By 2015, tens of millions of people will have died from water-borne diseases, including an average of 6,000 children every day.  “It is a grave moral shortcoming that 1.2 billion people cannot drink water without courting disease or death,” asserted Sandra Postel, director of the Massachusetts-based Global Water Policy Project and author of The Last Oasis.
In the Philippines, about “31 percent of illnesses are water-related due to lack of clean drinking water supply and efficient sanitary facilities,” said Rep. Bernadette R. Herrera-Dy of Bagong Henerasyon Party List.
Water for Life, Water for People, a United Nations publication, considered water as “a priority field for action.”  It emphasized the tragic impact the crisis has on “the everyday lives of poor people, who are blighted by the burden of water-related disease, living in degraded and often dangerous environments and to earn a living, and get enough to eat.”

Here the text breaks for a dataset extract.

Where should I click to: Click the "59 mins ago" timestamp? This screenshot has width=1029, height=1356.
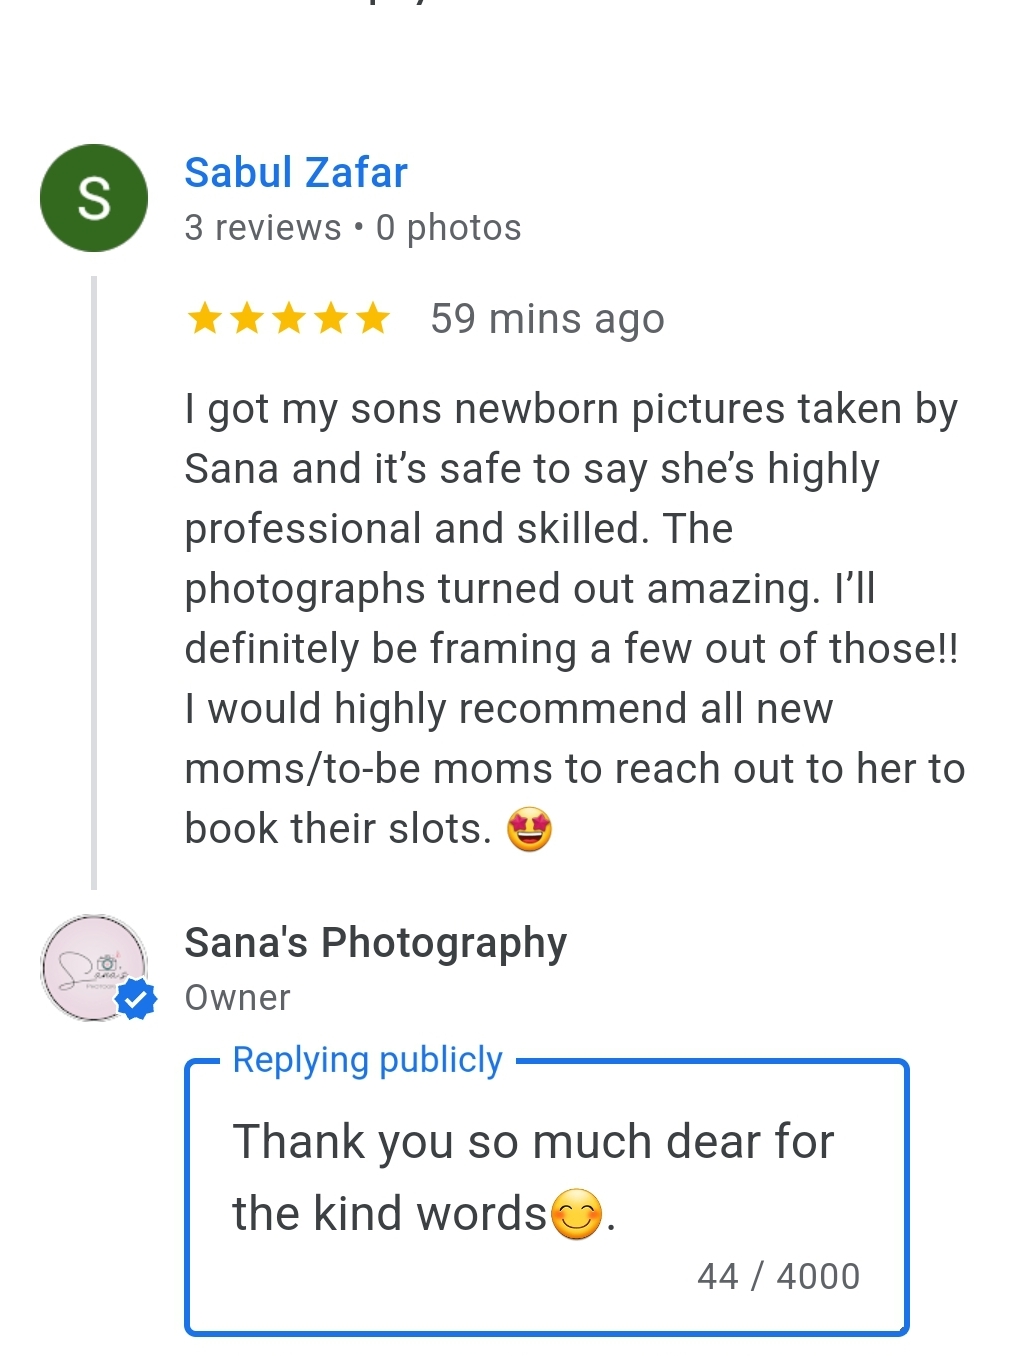pos(547,319)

It is also a question of equity.  Poor households in the Philippines , for instance, spend a greater proportion of their income per month on water than do rich households.  According to study done by the Asian Development Bank (ADB), an average Filipino poor household – reliant on vended water as the main water source – spends 80 percent more on vended water than an average rich household.

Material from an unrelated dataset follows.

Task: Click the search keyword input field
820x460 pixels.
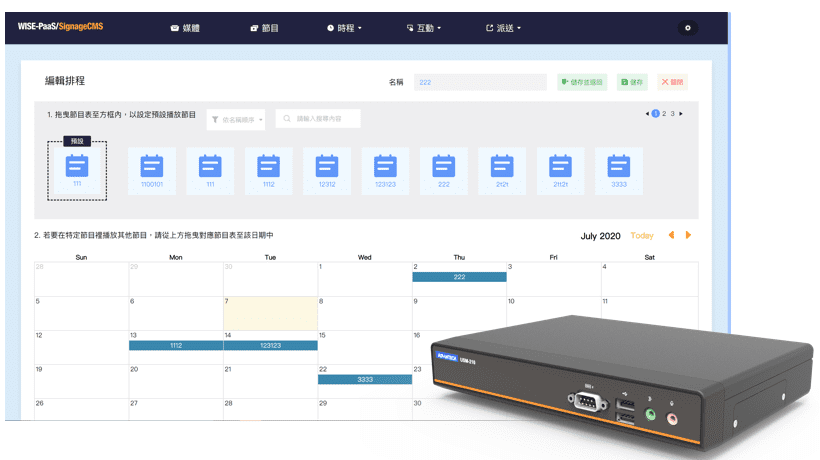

Whether rich or poor, averting water crisis should be everyone’s concern.  As Senator Legarda said, “Water stress, amplified by climate change, will create a growing security challenge. We must avert any possible water crisis, which can lead to a food and health crisis if left unchecked.”
However, “we cannot talk of providing sustainable water to the people unless we protect the source of the commodity – the watersheds,” contends Gozun.  Massive destruction of once-productive forested watersheds by loggers and uncontrolled land use from mining, overgrazing, agricultural expansion, and industrialization have contributed to water depletion.
Indeed, a healthy forest is one good indicator of a good watershed. “This is because forests can help to relegate the flow of water,” explains Patrick Durst, the regional forestry officer of the UN Food and Agriculture Organization.

“If the forest perishes, so will the life of people,” someone once said.  “The trees are our source of life.  Without trees, there will be no water.  If there is no water, there will be no life.”
Over extraction of fresh water underground may result to saltwater intrusion.  Such is the case of Cebu which “can always become the country’s salt capital,” to quote the words of veteran journalist Juan Mercado.
Cebu reportedly pumps 275,000 cubic meters daily. Its coastal aquifer can recharge less than half. Demand from population and industry will more than double by 2030. This “over-mining” permits salt water to seep in. The damage is irreversible. It takes 500 years or so to flush tainted underground reservoirs.
“Of all the social and natural crises we humans face,” commented Koichiro Matsuura, of the United Nations Educational, Scientific, and Cultural Organization, “the water crisis is the one that lies at the heart of our survival and that of our planet earth.”
“When the well’s dry, we know the worth of water,” noted American statesman Benjamin Franklin in 1746.  Today, in many parts of the world, the well is, indeed, drying up!